Etwas festeren Grund als mit Analogien vermögen die Schariagelehrten mit der Auslegung der Bedeutungen zu erlangen. Daher ist es verständlich, dass Epigonen ar-Rāzīs auf unterschiedliche Weise diese Methodik in ihre rechtstheoretischen Abhandlungen einbauten. K. gibt hierüber einen kursorischen Überblick. In der Gegenwart bemüht man sich, sämtliche schariatischen Entscheidungen, die überliefert sind, zusammenzutragen. Aus diesem gewaltigen Material möchte man in eklektizistischer Manier ein vereinheitlichtes Recht gewinnen, das die in manchen Staatsverfassungen erhobene Forderung erfüllt, dass der Islam eine oder die eine Grundlage des Rechtssystems sein müsse. Dieses Thema liegt aber außerhalb des Gesichtskreises dieses Buches.

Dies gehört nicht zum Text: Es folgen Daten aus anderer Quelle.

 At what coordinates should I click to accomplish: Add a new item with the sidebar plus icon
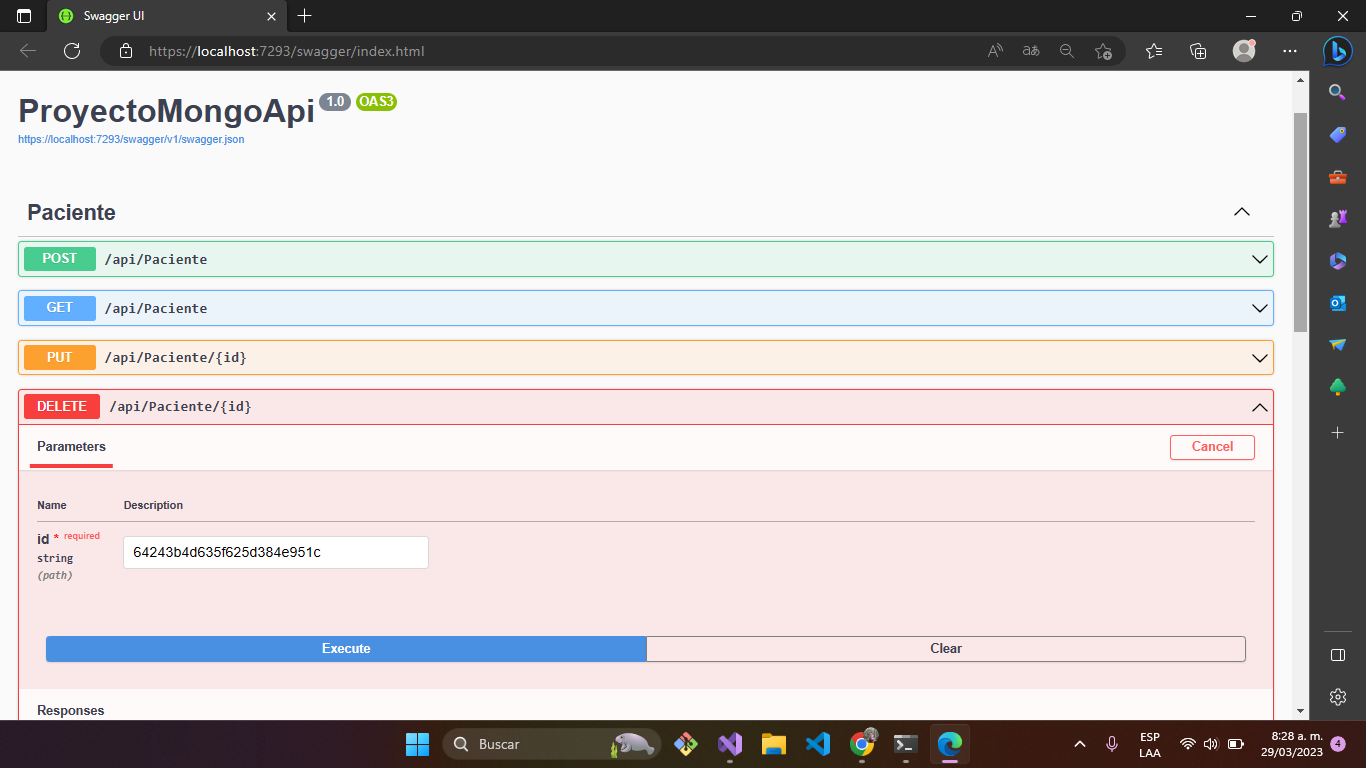pos(1337,433)
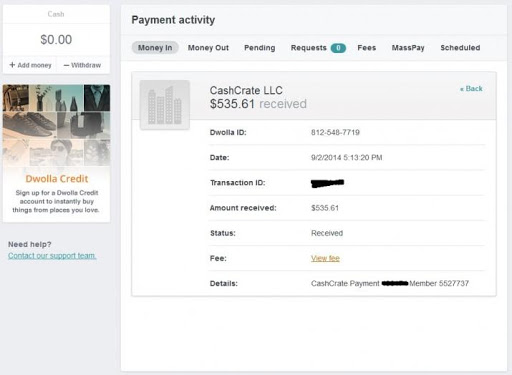
Task: Contact our support team link
Action: point(52,256)
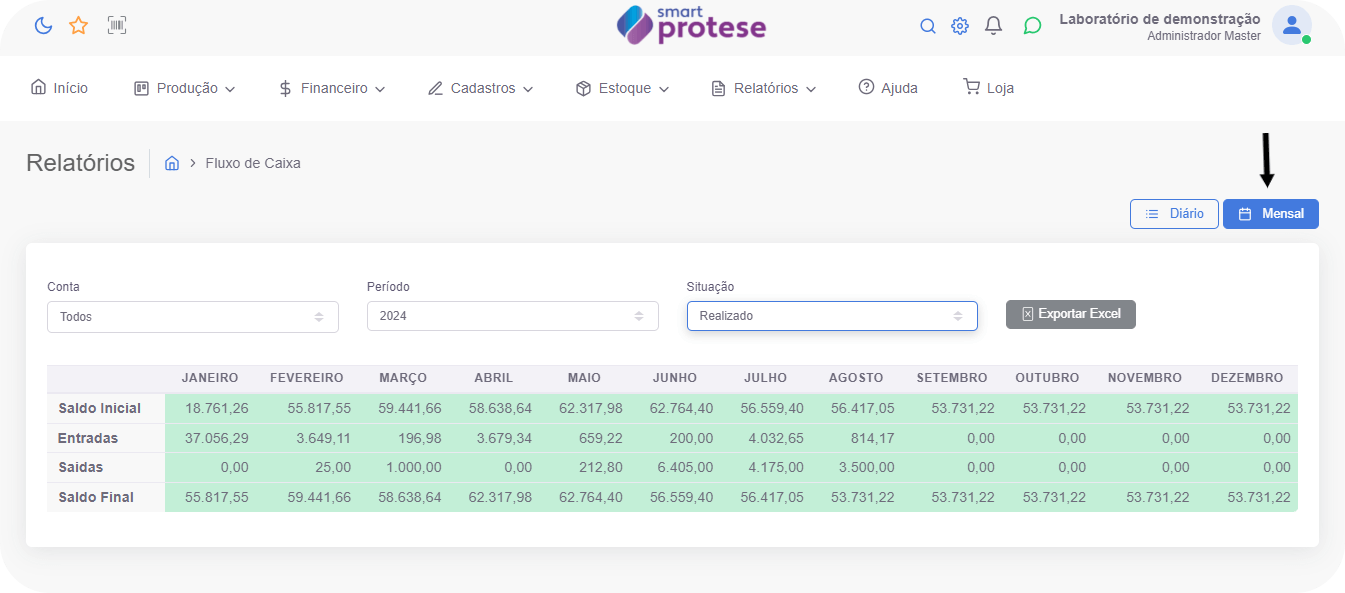Click the Smart Protese logo
Viewport: 1345px width, 593px height.
coord(691,26)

Es kann in dieser Rezension nur darum gehen, vom Inhalt dieser sehr guten Doktorarbeit einen flüchtigen Eindruck zu vermitteln. Es soll deutlich werden, dass sie eine schwerwiegende Lücke in den Kenntnissen von der Geschichte der schariatischen Rechtstheorie schließt. Im Übrigen möchte ich hervorheben, dass K. im Zuge ihrer Analyse streng auf die Quellen bezogen vorgeht und sich daher auf einem sicheren Boden bewegt. In dieser Hinsicht sticht die Dissertation positiv von Arbeiten ab, die sich dieser Mühen nicht unterziehen und stattdessen Spiegelfechtereien mit der Sekundärliteratur und mit den in ihr schon viele Male wiederholten soziologischen oder politologischen Weisheiten treiben.